[Stored records]

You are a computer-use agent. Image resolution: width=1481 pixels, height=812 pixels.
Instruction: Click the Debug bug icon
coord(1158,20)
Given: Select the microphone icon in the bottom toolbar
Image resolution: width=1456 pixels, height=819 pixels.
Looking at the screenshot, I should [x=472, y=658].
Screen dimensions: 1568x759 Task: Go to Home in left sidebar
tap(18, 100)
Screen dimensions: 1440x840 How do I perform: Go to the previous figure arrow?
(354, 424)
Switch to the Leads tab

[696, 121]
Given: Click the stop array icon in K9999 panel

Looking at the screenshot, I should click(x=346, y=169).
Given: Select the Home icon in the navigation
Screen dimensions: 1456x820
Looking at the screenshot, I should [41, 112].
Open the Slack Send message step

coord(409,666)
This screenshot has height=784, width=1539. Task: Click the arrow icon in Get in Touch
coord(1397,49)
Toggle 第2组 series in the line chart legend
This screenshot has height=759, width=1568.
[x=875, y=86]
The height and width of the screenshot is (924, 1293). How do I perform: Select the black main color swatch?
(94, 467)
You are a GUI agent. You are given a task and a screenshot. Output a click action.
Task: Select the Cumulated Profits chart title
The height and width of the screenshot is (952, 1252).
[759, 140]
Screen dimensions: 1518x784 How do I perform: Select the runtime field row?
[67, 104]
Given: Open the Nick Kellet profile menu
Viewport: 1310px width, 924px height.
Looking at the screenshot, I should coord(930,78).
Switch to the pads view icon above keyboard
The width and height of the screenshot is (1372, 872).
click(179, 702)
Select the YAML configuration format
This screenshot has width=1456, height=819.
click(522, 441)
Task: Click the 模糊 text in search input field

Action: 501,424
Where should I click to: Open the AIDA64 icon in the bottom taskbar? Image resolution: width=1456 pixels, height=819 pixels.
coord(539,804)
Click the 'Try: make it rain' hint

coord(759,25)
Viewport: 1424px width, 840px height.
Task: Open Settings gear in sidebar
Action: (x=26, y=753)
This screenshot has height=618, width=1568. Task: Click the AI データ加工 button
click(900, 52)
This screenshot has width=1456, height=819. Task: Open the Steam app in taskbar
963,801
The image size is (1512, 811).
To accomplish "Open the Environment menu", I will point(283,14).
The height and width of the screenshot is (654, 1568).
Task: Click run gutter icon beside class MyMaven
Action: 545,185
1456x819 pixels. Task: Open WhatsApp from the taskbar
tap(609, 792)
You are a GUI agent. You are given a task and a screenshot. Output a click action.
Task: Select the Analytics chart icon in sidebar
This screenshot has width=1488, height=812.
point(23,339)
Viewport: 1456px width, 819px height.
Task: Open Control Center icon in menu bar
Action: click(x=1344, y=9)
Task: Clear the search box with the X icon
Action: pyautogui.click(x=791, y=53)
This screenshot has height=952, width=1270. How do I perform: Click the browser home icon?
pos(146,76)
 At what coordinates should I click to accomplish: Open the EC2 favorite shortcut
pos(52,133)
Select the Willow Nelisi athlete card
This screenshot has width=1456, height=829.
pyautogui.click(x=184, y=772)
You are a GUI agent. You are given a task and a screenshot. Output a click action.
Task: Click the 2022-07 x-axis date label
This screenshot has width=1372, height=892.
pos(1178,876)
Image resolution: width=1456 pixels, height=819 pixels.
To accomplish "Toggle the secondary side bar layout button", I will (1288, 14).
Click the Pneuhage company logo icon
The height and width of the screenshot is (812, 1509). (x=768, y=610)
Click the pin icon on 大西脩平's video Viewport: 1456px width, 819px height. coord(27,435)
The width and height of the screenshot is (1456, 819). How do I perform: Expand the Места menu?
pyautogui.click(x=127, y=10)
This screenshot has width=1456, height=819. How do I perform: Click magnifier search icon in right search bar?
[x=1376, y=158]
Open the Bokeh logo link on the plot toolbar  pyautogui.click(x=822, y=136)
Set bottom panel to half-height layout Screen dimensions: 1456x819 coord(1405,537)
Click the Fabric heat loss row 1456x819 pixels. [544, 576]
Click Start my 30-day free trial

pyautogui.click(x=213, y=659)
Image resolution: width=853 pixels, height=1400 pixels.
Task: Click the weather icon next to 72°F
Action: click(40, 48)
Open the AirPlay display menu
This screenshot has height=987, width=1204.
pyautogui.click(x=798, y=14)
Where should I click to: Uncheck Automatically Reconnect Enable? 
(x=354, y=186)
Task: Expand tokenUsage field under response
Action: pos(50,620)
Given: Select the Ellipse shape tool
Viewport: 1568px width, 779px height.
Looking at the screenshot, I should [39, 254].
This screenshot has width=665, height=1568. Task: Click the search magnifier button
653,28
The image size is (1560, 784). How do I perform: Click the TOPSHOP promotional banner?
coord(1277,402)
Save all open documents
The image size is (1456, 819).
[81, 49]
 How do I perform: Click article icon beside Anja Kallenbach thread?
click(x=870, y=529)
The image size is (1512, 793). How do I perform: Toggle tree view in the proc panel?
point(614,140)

INSTRUCTIONS TO FOLLOW — Transcribe each line of the data exactly, skipping none.

ANSWER FOR THE TASK —
You are a computer-use agent. Image resolution: width=1481 pixels, height=812 pixels.
Instruction: Click the Debug bug icon
coord(1158,20)
Given: Select the microphone icon in the bottom toolbar
Image resolution: width=1456 pixels, height=819 pixels.
Looking at the screenshot, I should [x=472, y=658].
Screen dimensions: 1568x759 Task: Go to Home in left sidebar
tap(18, 100)
Screen dimensions: 1440x840 How do I perform: Go to the previous figure arrow?
(354, 424)
Switch to the Leads tab

[696, 121]
Given: Click the stop array icon in K9999 panel

Looking at the screenshot, I should click(x=346, y=169).
Given: Select the Home icon in the navigation
Screen dimensions: 1456x820
Looking at the screenshot, I should [41, 112].
Open the Slack Send message step

coord(409,666)
This screenshot has height=784, width=1539. Task: Click the arrow icon in Get in Touch
coord(1397,49)
Toggle 第2组 series in the line chart legend
This screenshot has height=759, width=1568.
[x=875, y=86]
The height and width of the screenshot is (924, 1293). How do I perform: Select the black main color swatch?
(94, 467)
You are a GUI agent. You are given a task and a screenshot. Output a click action.
Task: Select the Cumulated Profits chart title
The height and width of the screenshot is (952, 1252).
[759, 140]
Screen dimensions: 1518x784 How do I perform: Select the runtime field row?
[67, 104]
Given: Open the Nick Kellet profile menu
Viewport: 1310px width, 924px height.
Looking at the screenshot, I should coord(930,78).
Switch to the pads view icon above keyboard
The width and height of the screenshot is (1372, 872).
click(179, 702)
Select the YAML configuration format
This screenshot has width=1456, height=819.
click(522, 441)
Task: Click the 模糊 text in search input field

Action: 501,424
Where should I click to: Open the AIDA64 icon in the bottom taskbar? Image resolution: width=1456 pixels, height=819 pixels.
coord(539,804)
Click the 'Try: make it rain' hint

coord(759,25)
Viewport: 1424px width, 840px height.
Task: Open Settings gear in sidebar
Action: (x=26, y=753)
This screenshot has height=618, width=1568. Task: Click the AI データ加工 button
click(900, 52)
This screenshot has width=1456, height=819. Task: Open the Steam app in taskbar
963,801
The image size is (1512, 811).
To accomplish "Open the Environment menu", I will point(283,14).
The height and width of the screenshot is (654, 1568).
Task: Click run gutter icon beside class MyMaven
Action: 545,185
1456x819 pixels. Task: Open WhatsApp from the taskbar
tap(609, 792)
You are a GUI agent. You are given a task and a screenshot. Output a click action.
Task: Select the Analytics chart icon in sidebar
This screenshot has width=1488, height=812.
point(23,339)
Viewport: 1456px width, 819px height.
Task: Open Control Center icon in menu bar
Action: click(x=1344, y=9)
Task: Clear the search box with the X icon
Action: pyautogui.click(x=791, y=53)
This screenshot has height=952, width=1270. How do I perform: Click the browser home icon?
pos(146,76)
 At what coordinates should I click to accomplish: Open the EC2 favorite shortcut
pos(52,133)
Select the Willow Nelisi athlete card
This screenshot has width=1456, height=829.
pyautogui.click(x=184, y=772)
You are a GUI agent. You are given a task and a screenshot. Output a click action.
Task: Click the 2022-07 x-axis date label
This screenshot has width=1372, height=892.
pos(1178,876)
Image resolution: width=1456 pixels, height=819 pixels.
To accomplish "Toggle the secondary side bar layout button", I will (1288, 14).
Click the Pneuhage company logo icon
The height and width of the screenshot is (812, 1509). (x=768, y=610)
Click the pin icon on 大西脩平's video Viewport: 1456px width, 819px height. coord(27,435)
The width and height of the screenshot is (1456, 819). How do I perform: Expand the Места menu?
pyautogui.click(x=127, y=10)
This screenshot has width=1456, height=819. How do I perform: Click magnifier search icon in right search bar?
[x=1376, y=158]
Open the Bokeh logo link on the plot toolbar  pyautogui.click(x=822, y=136)
Set bottom panel to half-height layout Screen dimensions: 1456x819 coord(1405,537)
Click the Fabric heat loss row 1456x819 pixels. [544, 576]
Click Start my 30-day free trial

pyautogui.click(x=213, y=659)
Image resolution: width=853 pixels, height=1400 pixels.
Task: Click the weather icon next to 72°F
Action: click(40, 48)
Open the AirPlay display menu
This screenshot has height=987, width=1204.
pyautogui.click(x=798, y=14)
Where should I click to: Uncheck Automatically Reconnect Enable? 
(x=354, y=186)
Task: Expand tokenUsage field under response
Action: pos(50,620)
Given: Select the Ellipse shape tool
Viewport: 1568px width, 779px height.
Looking at the screenshot, I should [39, 254].
This screenshot has width=665, height=1568. Task: Click the search magnifier button
653,28
The image size is (1560, 784). How do I perform: Click the TOPSHOP promotional banner?
coord(1277,402)
Save all open documents
The image size is (1456, 819).
[81, 49]
 How do I perform: Click article icon beside Anja Kallenbach thread?
click(x=870, y=529)
The image size is (1512, 793). How do I perform: Toggle tree view in the proc panel?
point(614,140)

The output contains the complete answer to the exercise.